■ **Text segment**
Add _repr_html method to make DataFrames nice in IPython notebook. #772

Merged
merged 1 commit into from Feb 13, 2012

Projects

None yet

4 participants

@ellisonbg

This makes DataFrame's show up and nice HTML tables in the IPython notebook. This initial implementation is very plain - but better than the plaintext output. We need to think more about how we want to handle these things, but this is a start.

@takluyver
Python for Data member

Good idea, I'd been thinking about this recently.

If the dataframe is longer than some limit, the standard __repr__ will switch to a brief form just showing info about each column, rather than showing a massive table. I don't think to_html() currently does that, but it should probably be implemented for this.

@ellisonbg

I think It would be nice to put the table in a scrollable div of fixed size. I haven't looked at to_html yet, but do you think that approach makes sense?

@takluyver
Python for Data member

That mitigates the problem, but just testing, I can quickly make a DataFrame with 10M rows. That HTML will probably take some time to generate, and take over a lot of memory (first on the server, then in the browser). So I think there needs to be some cut-off.

Another option would be to do a head view - so show the first, say, 50 rows, and have something at the bottom that indicates there's more.

@lodagro
Python for Data member

to_html() does not have the __repr__() cleverness to switch between a brief form or a full dump. It is not really needed i think, there is plenty of stuff one can do in the html world to display tables in whatever form. FYI I'm using to_html() combined with mako

Now for the ipython notebook, it sounds like a good idea to do something extra on top of to_html() (like indeed for e.g a scrollable div) to handle large DataFrames. This can be done without changing to_html() itself.

■ **Data lines**

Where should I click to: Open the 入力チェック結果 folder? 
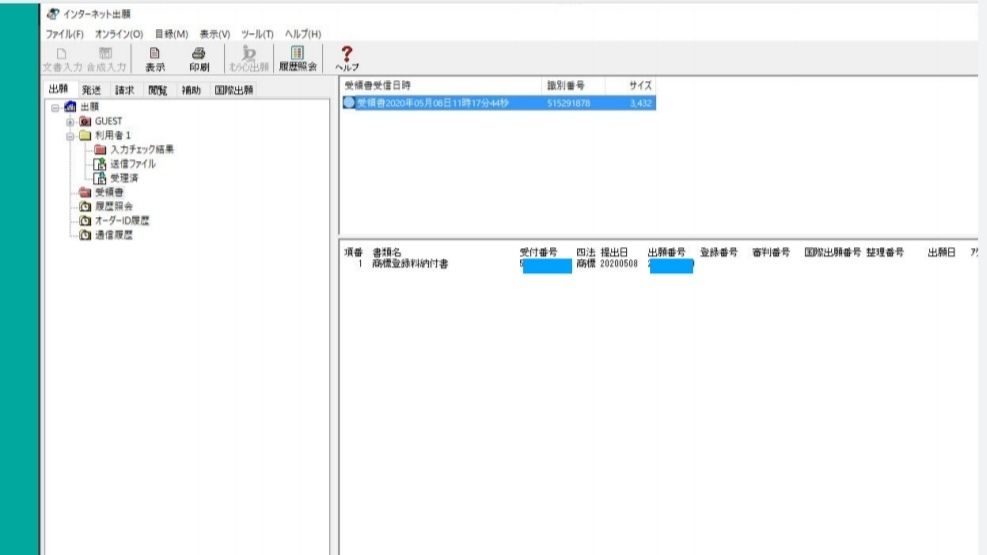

■ **What you have to do**
Print the part of the DataFrame HTML discussion from "If the dataframe" to "approach makes sense?", word for word.

■ **Answer to the problem**
If the dataframe is longer than some limit, the standard __repr__ will switch to a brief form just showing info about each column, rather than showing a massive table. I don't think to_html() currently does that, but it should probably be implemented for this.

@ellisonbg

I think It would be nice to put the table in a scrollable div of fixed size. I haven't looked at to_html yet, but do you think that approach makes sense?